I want to reach beyond our traditional partners to learn from each other and advance our work. For example, I want to reach out to human factors groups like the National Transportation Safety Board to enable psychology to play a much greater role in improving transportation safety. I'd like to have a much stronger relationship with Google and other companies that are advancing artificial intelligence. We will talk with the National League of Cities about the challenges that cities face and how psychology can help address those issues. We are partnering with the American Heart Association and the American Diabetes Association to improve the nation's health with psychological science.

Overall, we need to radically change our paradigms and be able to work effectively with these and other groups to help advance our goals. That's what we were able to do in Philadelphia. We got 1,000 people who were chronically homeless into housing by completely changing our approach and partnering to use psychological science. And that is really exciting.

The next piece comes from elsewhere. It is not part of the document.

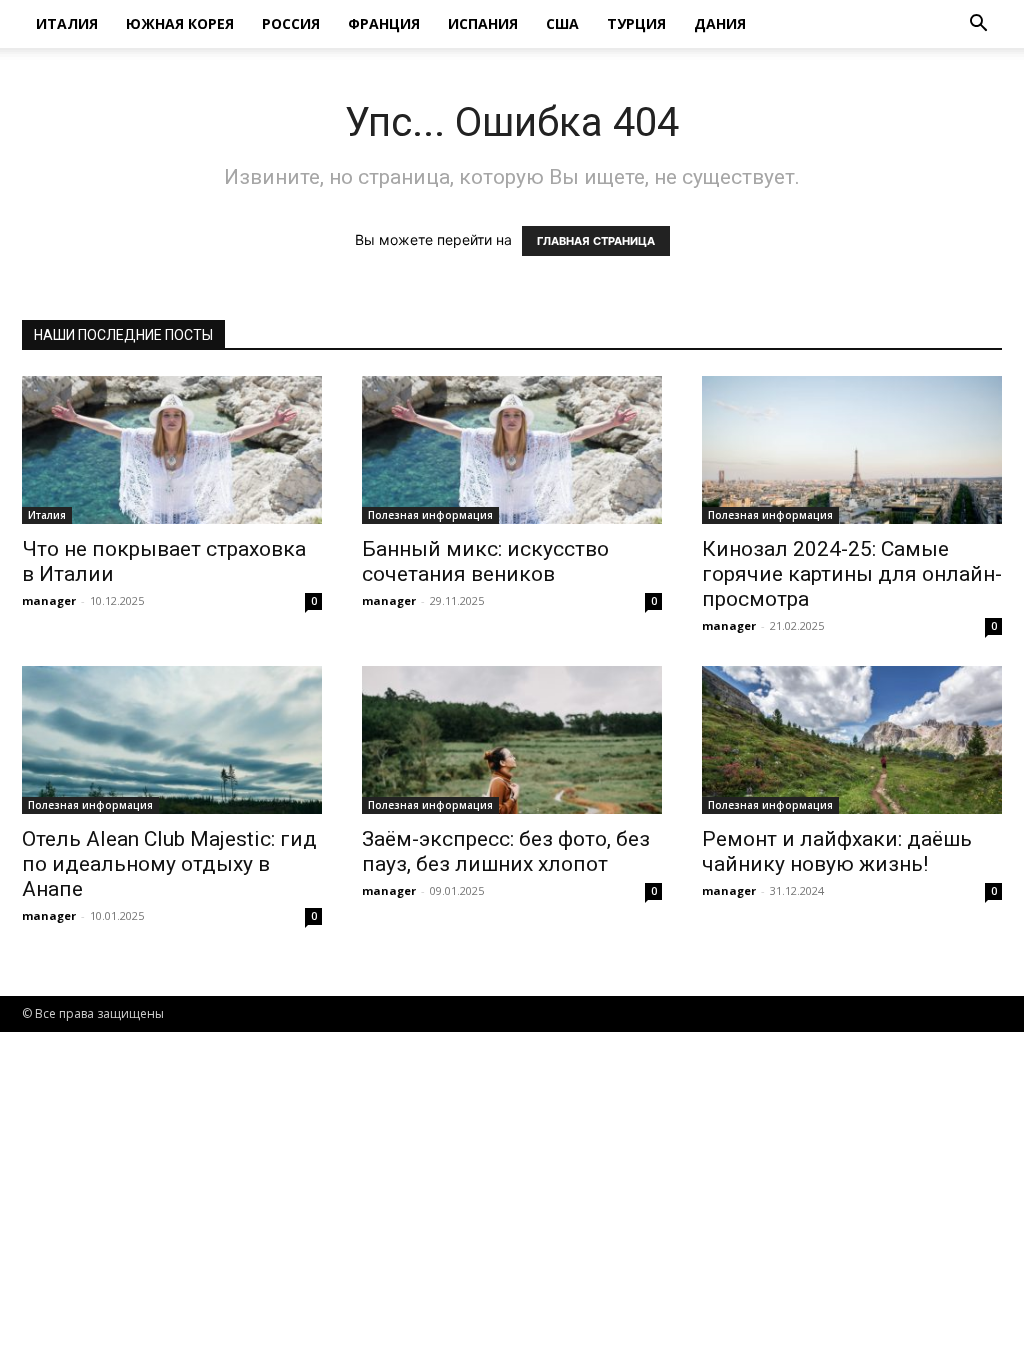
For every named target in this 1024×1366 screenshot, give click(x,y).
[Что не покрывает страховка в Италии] (172, 450)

What is the greatest challenge facing APA?

One of our greatest challenges is to spend more of our energy on the big societal issues people are grappling with. Most of us pursued a career in psychology because we wanted to have an impact on people's lives, so we should focus on the issues with the most impact.

How can you do that?

As CEO, part of my job is to inspire people to see beyond the mechanics of what we do, to think bigger about why we're here and why we do this work. I think our members know better than anyone how beneficial our training is, how beneficial our science is, and how through APA we can enable psychologists to do more to help society — and educate society about the value psychology brings.

I believe it is critical that APA explicitly help psychologists, regardless of their settings, to have the best possible careers and best possible futures. APA must help all psychologists develop the skills they will need in an ever-evolving world, create opportunities for the field through advocacy models and ensure that psychologists can work to the full reach of their training.

What keeps you up at night?

The idea that we won't be able to make changes quickly enough, or that we will be diverted away from the challenges that can have the biggest impact. My goal is to be sure that we always keep APA's mission in mind: to advance the creation, communication and application of psychological knowledge to benefit society and improve people's lives.

What has been the most important lesson that you have learned in your career and how might that lesson apply to APA?

I've learned that it is critical to think big and create room for opportunity. I've found that when we remind people of why they spent a decade of their lives getting trained to be a psychologist and create significant opportunities for them, it is re-­energizing and inspiring. If you want to accomplish great things, it's absolutely essential to remind people of that larger purpose so that we can get beyond the limitations we all set for ourselves. I believe we should all help each other to think in terms of the possibilities, not the limitations.

Beginning next month, Dr. Evans will have a monthly column in the Monitor.